A family of worms that use Facebook has emerged, downloading and installing fake antivirus – the Boface.BJ.worm – to defraud users.
The worldwide infection ratio of this family of worms now stands at 1%, and the increase in the number of infections has reached 1 200% in recent months
According to global IT vendor Panda Security, the 56th variant of the Boface family of worms has just appeared. Each of these variants has been designed especially to use Facebook to distribute and download malware. This is largely due to the enormous global popularity of this social network and the potential it offers for reaching numerous users. The BJ variant in particular uses Facebook to download and install rogue anti-malware and trick users into believing they are infected and consequently buy a fake antivirus.
Data compiled through the free Panda ActiveScan online scanner has shown that since August 2008, 1% of all computers scanned were infected by a variant of Boface.
"Extrapolating this data in line with the number of Facebook users (approximately 200-million), we arrive at a figure of 2-million users that could be infected," says Jeremy Matthews, head of Panda's sub-Saharan operations. "The increasing number of variants in circulation is due to the aim of cyber-crooks to infect as many users as possible and therefore boost their financial returns".
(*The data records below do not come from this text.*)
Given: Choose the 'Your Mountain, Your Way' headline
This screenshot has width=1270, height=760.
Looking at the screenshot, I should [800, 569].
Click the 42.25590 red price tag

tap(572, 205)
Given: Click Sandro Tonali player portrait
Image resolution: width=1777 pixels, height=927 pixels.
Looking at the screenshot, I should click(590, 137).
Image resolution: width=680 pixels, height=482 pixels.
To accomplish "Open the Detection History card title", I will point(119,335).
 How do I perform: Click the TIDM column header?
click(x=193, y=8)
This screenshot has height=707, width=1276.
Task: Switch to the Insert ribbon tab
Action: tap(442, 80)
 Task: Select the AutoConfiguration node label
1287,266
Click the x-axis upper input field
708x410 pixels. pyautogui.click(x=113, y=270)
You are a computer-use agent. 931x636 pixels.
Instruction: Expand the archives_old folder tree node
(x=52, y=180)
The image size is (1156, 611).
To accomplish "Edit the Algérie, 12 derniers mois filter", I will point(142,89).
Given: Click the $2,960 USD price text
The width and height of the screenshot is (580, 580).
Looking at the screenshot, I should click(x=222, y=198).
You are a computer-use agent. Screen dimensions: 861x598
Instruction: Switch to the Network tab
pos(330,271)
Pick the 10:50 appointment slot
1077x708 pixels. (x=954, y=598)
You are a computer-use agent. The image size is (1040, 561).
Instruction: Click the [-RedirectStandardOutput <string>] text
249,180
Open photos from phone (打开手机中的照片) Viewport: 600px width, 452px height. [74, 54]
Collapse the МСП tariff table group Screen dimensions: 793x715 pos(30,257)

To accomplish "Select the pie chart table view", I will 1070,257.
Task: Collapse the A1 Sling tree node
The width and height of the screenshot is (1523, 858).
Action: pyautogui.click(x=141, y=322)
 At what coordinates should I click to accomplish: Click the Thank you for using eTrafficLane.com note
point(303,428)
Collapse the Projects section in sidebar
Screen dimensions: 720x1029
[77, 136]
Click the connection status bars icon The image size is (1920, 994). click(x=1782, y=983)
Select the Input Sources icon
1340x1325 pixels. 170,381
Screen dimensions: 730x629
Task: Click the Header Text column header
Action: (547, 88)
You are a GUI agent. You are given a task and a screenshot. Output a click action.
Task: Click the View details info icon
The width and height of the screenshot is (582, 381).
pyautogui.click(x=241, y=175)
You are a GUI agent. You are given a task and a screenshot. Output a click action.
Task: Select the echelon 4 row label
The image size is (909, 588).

Almost 40% are in the US, with the rest distributed across many different countries. The number of infections observed for this type of malware since August, indicates an exponential growth rate as high as 1 200%, comparing April 2009 with August 2008.
The rogue anti-malware business is one of the most prolific cyber-crime activities, with respect to the number of examples in circulation. Panda forecasts quarterly growth of more than 100% for the current year.
The new Boface.BJ worm reaches computers in several ways: email messages with attachments, internet downloads, files transferred via FTP, IRC channels and P2P file-sharing networks.
Once the computer has been infected, the worm kicks into action once infected users have entered their Facebook accounts. In that moment, it sends a message to the entire network of friends, including the infected user. Anyone clicking on the link in the message will be taken to a fake YouTube page (called "YuoTube) where they will supposedly be able to see a video. However, they will first be prompted to download a media player. If the user accepts, the fake antivirus will be immediately downloaded.
From the moment it is installed, this malware will launch messages claiming that the computer is infected and that the user must buy a solution.
Given Facebook's viral nature of networks, it is fair to assume that this message will spread exponentially leading to very high infection rates.
"Users of social networks like this normally trust the messages they receive, so the number of reads and clicks is often very high," says Matthews. "Clearly, in addition to the security measures of the social network itself, users have to take on board certain security and personal privacy basics, to avoid falling victim to fraud and contributing to its propagation."
To prevent this type of fraud, Panda Security offers the following advice:
* Don't click suspicious links from non-trusted sources. This should apply to messages received through Facebook, other social networks and also e-mail.
* If you do click on any such link, check the target page carefully (in this example, it is clearly a fraud). If you don't recognize it, close your browser.
* Even if you don't see anything strange in the target page, but you are asked to download something, don't accept.
* If, however, you have still gone ahead and downloaded and installed some type of executable file, and your computer begins to launch messages saying that you are infected and that you should buy an antivirus, this is very probably a fraud. Never entered your credit card details, as you will be putting your money at direct risk. And above all, make sure you get a second opinion on the security of your system, with any reliable free online security solution such as Panda ActiveScan.
* As a general rule, make sure your computer is well protected, to ensure that you are not exposed to the risk of infection from any malicious code.